The Anchorage Assembly has lifted an emergency order restriction on ice sports that required hockey players to test for COVID-19 before indoor competitions.
At its meeting on Tuesday, the Assembly also voted down a push by three members to revoke some of the city’s COVID-19 emergency orders. The proposal would have removed emergency orders that are “restrictive on public behavior” but would have left in place some orders, including those allowing retailers to use plastic bags and for curbside alcohol and marijuana sales, according to the amendment.
Assembly members Forrest Dunbar and Suzanne LaFrance proposed the changes to the emergency order removing the testing restriction for hockey players, which had elicited opposition from many people in the community.
The resolution strikes language from Emergency Order 18′s stipulations for organized sports, which required ice sports participants to get a negative COVID-19 test before competing indoors.
Some leaders in the hockey community during testimony at recent Assembly meetings said they felt the sport, and the kids playing it, had been unfairly singled out by heavy-handed restrictions.
Dunbar said that because of the testing restrictions, hockey players had been traveling to competitions outside the municipality, where players might contract COVID-19, posing a public health risk. By removing the testing restriction, he said players might be more likely to stay in the municipality to compete.
Many travel to the Matanuska-Susitna Borough, where COVID-19 case rates are more than two times higher than in Anchorage, he said.
“If I thought that it hadn’t increased that flow, I might not be proposing this, but I do think it has led to more travel than is usual,” he said.
Acting Mayor Austin Quinn Davidson’s Emergency Order 18 requirements for organized sports said that teams should not travel outside of the municipality for competitions and practices.
Pre-competition COVID-19 testing is now only required for indoor wrestling competition, according to the amendment.
The motion to lift the testing requirement passed in a 9-1 vote, with member Meg Zaletel offering the lone no vote.
Assembly members Jamie Allard, John Weddleton and Crystal Kennedy put forth the proposed amendment that would have revoked most of the city’s emergency orders, including those orders that place capacity restrictions on businesses and require people to wear masks indoors in public.
That amendment was voted down in a 7-3 vote.
Before the vote, Allard and Weddleton implored the other members to consider taking action, pointing to dropping COVID-19 rates in the city and vaccine availability.
Their proposal would have kept the emergency proclamation in place, allowing the acting mayor to react quickly to any changes in the pandemic and reinstate restrictions if necessary, Weddleton said.
He said it was time for the city to rely on individual actions and choices to keep the pandemic in check.
“If not now, then when do we do it?

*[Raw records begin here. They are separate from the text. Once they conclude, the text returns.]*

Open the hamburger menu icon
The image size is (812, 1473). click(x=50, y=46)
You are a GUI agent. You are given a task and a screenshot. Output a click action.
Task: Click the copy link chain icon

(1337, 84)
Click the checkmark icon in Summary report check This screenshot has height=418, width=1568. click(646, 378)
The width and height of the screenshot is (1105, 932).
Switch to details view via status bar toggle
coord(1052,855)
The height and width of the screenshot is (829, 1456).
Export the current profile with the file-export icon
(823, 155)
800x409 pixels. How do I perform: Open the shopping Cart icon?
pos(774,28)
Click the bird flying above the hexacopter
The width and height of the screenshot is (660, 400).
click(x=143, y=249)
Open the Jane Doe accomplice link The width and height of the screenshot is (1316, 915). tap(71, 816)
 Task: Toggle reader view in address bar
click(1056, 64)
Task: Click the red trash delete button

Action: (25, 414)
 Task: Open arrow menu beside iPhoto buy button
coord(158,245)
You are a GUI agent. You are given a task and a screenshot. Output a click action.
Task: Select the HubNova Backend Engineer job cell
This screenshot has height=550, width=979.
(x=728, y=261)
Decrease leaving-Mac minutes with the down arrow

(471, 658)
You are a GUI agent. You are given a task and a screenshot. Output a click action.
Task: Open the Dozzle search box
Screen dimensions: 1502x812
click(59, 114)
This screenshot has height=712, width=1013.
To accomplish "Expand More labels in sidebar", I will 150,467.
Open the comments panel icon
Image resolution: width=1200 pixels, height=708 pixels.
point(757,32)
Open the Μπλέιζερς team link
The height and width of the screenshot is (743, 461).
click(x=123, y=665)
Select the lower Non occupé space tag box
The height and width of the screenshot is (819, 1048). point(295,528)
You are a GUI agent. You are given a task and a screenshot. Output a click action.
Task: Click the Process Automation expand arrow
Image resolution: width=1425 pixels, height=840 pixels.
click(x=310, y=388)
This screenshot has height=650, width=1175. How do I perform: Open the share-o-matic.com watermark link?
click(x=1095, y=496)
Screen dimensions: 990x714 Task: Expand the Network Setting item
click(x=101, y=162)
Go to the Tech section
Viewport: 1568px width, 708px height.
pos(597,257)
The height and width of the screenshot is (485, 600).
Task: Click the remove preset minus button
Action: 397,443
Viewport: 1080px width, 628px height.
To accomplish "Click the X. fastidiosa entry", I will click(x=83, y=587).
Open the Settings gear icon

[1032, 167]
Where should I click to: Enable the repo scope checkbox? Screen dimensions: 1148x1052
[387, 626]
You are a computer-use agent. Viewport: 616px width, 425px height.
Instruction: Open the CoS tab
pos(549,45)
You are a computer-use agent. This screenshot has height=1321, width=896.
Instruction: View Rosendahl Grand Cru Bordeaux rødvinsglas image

When COVID-19 (is) gone? That’s never,” Weddleton said. “When 70% or more of our population has been vaccinated? I’m sorry — that’s never. When there are no threats of this virus or mutation of any virus on the horizon? That’s never. That’s the human condition.”
Still, other members said they thought the proposal came too soon.
“Why move backwards when we are so close to the finish line?” Zaletel said.
She said that Emergency Order 18 is allowing the city to reopen slowly and carefully, and that revoking it could put at risk the ability for more students to return to classrooms. High schools are scheduled to reopen for in-person classes in the spring quarter.
“We’re not at the point yet of being able to let up on all the restrictions just because we’ve got 20% of the population with one (vaccine) shot,” said Janet Johnston, epidemiologist with the Anchorage Health Department.
Johnston said that new, more contagious variants of the virus are circulating in Alaska, posing a big concern. The federal Centers for Disease Control and Prevention has also not yet released guidance about what is safe for people to do once they have been vaccinated, and there is not enough data yet to know if they could still be asymptomatic carriers of the virus, she said.
“We’re just at that point we can see the light at the end of the tunnel,” Johnston said. “It’s so close that to let up now and risk having cases really take off with variants, or just people getting sick who really don’t need to — I just think it’s too soon.”
Assembly member Kameron Perez-Verdia, who voted against revoking the emergency orders, said that it was a difficult choice.
“I am a very, very hesitant, no vote on this. I am ready for these to end, and I think that we all are,” he said.